• [Source]:
____
Article Source

Title: DISTRIBUTED SYSTEMS Concepts and Design Fifth Edition
Authors: George Coulouris, Jean Dollimore, Tim Kindberg and Gordon Blair

Overall architecture and design philosophy

This section looks at the overall architecture of the Google system, examining:

the physical architecture adopted by Google;
the associated system architecture that offers common services to the Internet search engine and the many web applications offered by Google.

Physical model

The key philosophy of Google in terms of physical infrastructure is to use very large numbers of commodity PCs to produce a cost-effective environment for distributed storage and computation. Purchasing decisions are based on obtaining the best performance per dollar rather than absolute performance with a typical spend on a single PC unit of around $1,000. A given PC will typically have around 2 terabytes of disk storage and around 16 gigabytes of DRAM (dynamic random access memory) and run a cut-down version of the Linux kernel. (This philosophy of building systems from commodity PCs reflects the early days of the original research project, when Sergey Brin and Larry Page built the first Google search engine from spare hardware scavenged from around the lab at Stanford University.)

In electing to go down the route of commodity PCs, Google has recognized that parts of its infrastructure will fail and hence, as we will see below, has designed the infrastructure using a range of strategies to tolerate such failures. Hennessy and Patterson [2006] report the following failure characteristics for Google:

By far the most common source of failure is due to software, with about 20 machines needing to be rebooted per day due to software failures. (Interestingly, the rebooting process is entirely manual.)
Hardware failures represent about 1/10 of the failures due to software with around 2–3% of PCs failing per annum due to hardware faults. Of these, 95% are due to faults in disks or DRAM.

This vindicates the decision to procure commodity PCs; given that the vast majority of failures are due to software, it is not worthwhile to invest in more expensive, more reliable hardware. A further paper by Pinheiro et al. [2007] also reports on the failure characteristics of commodity disks as used in the Google physical infrastructure, providing an interesting insight into failure patterns of disk storage in large-scale deployments.

The physical architecture is constructed as follows [Hennessy and Patterson 2006]:

Commodity PCs are organized in racks with between 40 and 80 PCs in a given rack. The racks are double-sided with half the PCs on each side. Each rack has an Ethernet switch that provides connectivity across the rack and also to the external world (see below). This switch is modular, organized as a number of blades with each blade supporting either 8 100-Mbps network interfaces or a single 1-Gbps interface. For 40 PCs, five blades each containing eight network interfaces are sufficient to ensure connectivity within the rack. Two further blades, each supporting a 1-Gbps network interface, are used for connection to the outside world.
____
• [Exercise tasks]:
• a. In the passage on Google's system architecture above, what share of hardware failures come from faults in disks or DRAM?
• b. Write the next part of the passage on Google's system architecture, beginning after its final sentence.

• [Material shown]:
____
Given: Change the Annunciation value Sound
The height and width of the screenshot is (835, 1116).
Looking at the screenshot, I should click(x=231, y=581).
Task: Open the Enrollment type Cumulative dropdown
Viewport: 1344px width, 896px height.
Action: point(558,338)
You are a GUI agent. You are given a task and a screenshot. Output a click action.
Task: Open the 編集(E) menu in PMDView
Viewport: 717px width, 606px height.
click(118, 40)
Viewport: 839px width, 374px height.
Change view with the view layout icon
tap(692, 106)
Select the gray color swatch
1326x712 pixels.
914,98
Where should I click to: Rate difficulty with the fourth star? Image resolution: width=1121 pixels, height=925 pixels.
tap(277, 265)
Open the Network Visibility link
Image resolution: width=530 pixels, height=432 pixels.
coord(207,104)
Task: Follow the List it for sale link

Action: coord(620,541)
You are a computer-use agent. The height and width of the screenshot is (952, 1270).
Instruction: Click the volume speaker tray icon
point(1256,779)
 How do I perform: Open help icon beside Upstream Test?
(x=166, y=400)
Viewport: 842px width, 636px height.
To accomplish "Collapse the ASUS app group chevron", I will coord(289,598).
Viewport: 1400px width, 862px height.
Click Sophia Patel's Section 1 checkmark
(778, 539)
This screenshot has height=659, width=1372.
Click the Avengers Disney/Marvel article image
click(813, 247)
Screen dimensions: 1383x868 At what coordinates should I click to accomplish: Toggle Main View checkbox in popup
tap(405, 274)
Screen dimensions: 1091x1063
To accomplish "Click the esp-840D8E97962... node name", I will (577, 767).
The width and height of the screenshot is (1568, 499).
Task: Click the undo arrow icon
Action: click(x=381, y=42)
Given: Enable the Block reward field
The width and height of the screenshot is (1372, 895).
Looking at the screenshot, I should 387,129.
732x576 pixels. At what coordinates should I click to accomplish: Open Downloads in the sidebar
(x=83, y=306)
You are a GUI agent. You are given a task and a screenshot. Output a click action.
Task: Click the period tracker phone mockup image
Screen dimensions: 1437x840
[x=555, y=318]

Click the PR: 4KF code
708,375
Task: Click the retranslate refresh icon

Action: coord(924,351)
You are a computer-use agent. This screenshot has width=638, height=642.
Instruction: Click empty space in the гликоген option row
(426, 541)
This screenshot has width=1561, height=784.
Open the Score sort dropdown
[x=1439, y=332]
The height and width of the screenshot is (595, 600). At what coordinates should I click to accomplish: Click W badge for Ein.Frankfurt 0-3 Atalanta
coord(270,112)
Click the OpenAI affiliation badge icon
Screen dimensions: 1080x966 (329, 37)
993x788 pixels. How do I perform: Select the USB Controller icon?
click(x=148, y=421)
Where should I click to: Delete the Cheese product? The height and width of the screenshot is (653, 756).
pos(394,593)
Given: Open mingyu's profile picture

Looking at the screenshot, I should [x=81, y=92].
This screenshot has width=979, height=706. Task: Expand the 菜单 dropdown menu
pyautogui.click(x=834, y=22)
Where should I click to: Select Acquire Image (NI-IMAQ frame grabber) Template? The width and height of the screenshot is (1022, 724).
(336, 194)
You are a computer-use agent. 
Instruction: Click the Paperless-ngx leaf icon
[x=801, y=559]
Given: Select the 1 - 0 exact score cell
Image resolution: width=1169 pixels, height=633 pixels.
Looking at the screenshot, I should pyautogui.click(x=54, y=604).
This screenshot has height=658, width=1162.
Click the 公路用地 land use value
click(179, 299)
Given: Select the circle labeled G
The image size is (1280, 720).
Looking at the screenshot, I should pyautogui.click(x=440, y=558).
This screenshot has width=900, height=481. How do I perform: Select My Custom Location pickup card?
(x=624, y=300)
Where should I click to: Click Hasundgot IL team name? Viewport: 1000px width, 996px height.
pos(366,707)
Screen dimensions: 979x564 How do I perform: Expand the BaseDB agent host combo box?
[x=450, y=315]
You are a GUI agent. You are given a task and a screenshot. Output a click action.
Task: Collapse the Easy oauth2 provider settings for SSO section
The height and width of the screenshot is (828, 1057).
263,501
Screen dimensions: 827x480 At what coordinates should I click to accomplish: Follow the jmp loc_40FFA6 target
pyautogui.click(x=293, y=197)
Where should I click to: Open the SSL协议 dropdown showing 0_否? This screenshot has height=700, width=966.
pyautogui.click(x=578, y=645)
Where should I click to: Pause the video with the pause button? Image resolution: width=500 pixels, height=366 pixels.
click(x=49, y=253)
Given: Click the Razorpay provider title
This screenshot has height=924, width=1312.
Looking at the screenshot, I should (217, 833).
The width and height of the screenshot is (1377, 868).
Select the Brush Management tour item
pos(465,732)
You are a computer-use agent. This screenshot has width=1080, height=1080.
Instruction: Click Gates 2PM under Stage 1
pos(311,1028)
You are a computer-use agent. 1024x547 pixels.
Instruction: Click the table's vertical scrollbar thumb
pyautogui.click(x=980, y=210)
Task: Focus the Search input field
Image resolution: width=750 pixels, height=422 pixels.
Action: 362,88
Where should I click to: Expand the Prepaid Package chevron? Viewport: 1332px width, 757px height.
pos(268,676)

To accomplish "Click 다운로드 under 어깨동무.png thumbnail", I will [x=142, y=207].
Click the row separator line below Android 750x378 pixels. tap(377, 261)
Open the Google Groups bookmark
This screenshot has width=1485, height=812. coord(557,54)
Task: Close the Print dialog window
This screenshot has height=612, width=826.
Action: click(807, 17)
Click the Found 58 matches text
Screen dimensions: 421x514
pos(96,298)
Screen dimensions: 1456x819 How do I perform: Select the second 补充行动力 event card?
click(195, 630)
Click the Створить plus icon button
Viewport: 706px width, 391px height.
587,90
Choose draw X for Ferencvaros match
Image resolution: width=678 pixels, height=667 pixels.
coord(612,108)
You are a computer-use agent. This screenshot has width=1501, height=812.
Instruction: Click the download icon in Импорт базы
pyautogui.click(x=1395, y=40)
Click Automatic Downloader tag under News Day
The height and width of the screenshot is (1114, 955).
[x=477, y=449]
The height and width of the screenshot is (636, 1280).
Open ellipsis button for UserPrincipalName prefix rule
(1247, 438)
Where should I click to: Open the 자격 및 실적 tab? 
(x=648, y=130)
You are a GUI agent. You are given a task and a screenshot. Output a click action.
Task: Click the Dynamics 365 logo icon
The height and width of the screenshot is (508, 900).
____
• [Responses to the tasks]:
• a. 95%

• b.
Racks are organized into clusters (as discussed in Section 1.3.4), which are a key unit of management, determining for example the placement and replication of services. A cluster typically consists of 30 or more racks and two high-bandwidth switches providing connectivity to the outside world (the Internet and other Google centres). Each rack is connected to both switches for redundancy; in addition, for further redundancy, each switch has redundant links to the outside world.
Clusters are housed in Google data centres that are spread around the world. In 2000, Google relied on key data centres in Silicon Valley (two centres) and in Virginia. At the time of writing, the number of data centres has grown significantly and there are now centres in many geographical locations across the US and in Dublin (Ireland), Saint-Ghislain (Belgium), Zurich (Switzerland), Tokyo (Japan) and Beijing (China). (A map of known data centres as of 2008 can be found here [royal.pingdom.com].)

A simplified view of this overall organization is provided in Figure 21.3.

This physical infrastructure provides Google with enormous storage and computational capabilities, together with the necessary redundancy to build fault-tolerant, large-scale systems (note that, to avoid clutter, this figure only shows the Ethernet connections from one of the clusters to the external links).

Storage capacity

Let us consider the storage capacity available to Google. If each PC offers 2 terabytes of storage, then a rack of 80 PCs will provide 160 terabytes, with a cluster of 30 racks offering 4.8 petabytes. It is not known exactly how many machines Google has in total as the company maintains strict secrecy over this aspect of its business, but we can assume Google has on the order of 200 clusters, offering total storage capacity of 960 petabytes or just under 1 exabyte of storage (10¹⁸ bytes). This is likely to be a conservative figure, as Google VP Marissa Mayer is already talking about the data explosion taking us well into the exascale range.

We shall see how Google uses this extensive storage and computational capability and the associated redundancy to offer core services in the remainder of this chapter.

Overall system architecture

Before examining the overall system architecture, it is helpful to examine the key requirements in more detail:

Scalability

The first and most obvious requirement for the underlying Google infrastructure is to master scalability and, in particular, to have approaches that scale to what is an Ultra-Large Scale (ULS) distributed system as featured in Chapter 2. For the search engine, Google views the scalability problem in terms of three dimensions: i) being able to deal with more data (for example, as the amount of information in the Web grows through initiatives such as the digitizing of libraries), ii) being able to deal with more queries (as the number of people using Google in their homes and workplaces grows) and iii) seeking better results (particularly important as this is a key determining factor in uptake of a web search engine). This view of the scalability problem is illustrated in Figure 21.4.

Figure 21.4 The scalability problem in Google

Scalability demands the use of (sophisticated) distributed systems strategies. Let us illustrate this with a simple analysis taken from Jeff Dean’s keynote at PACT’06 [Dean 2006]. He assumed that the Web consists of around 20 billion web pages at 20 kilobytes each. This implies a total size of around 400 terabytes. To crawl this amount of data it would take a single computer over 4 months assuming that the computer can read 30 megabytes per second. In contrast, 1,000 machines can read this amount of data in less than 3 hours. In addition, as we saw in Section 21.2, searching is not only about crawling. The other functions, including indexing, ranking and searching, all require highly distributed solutions in order to be able to scale.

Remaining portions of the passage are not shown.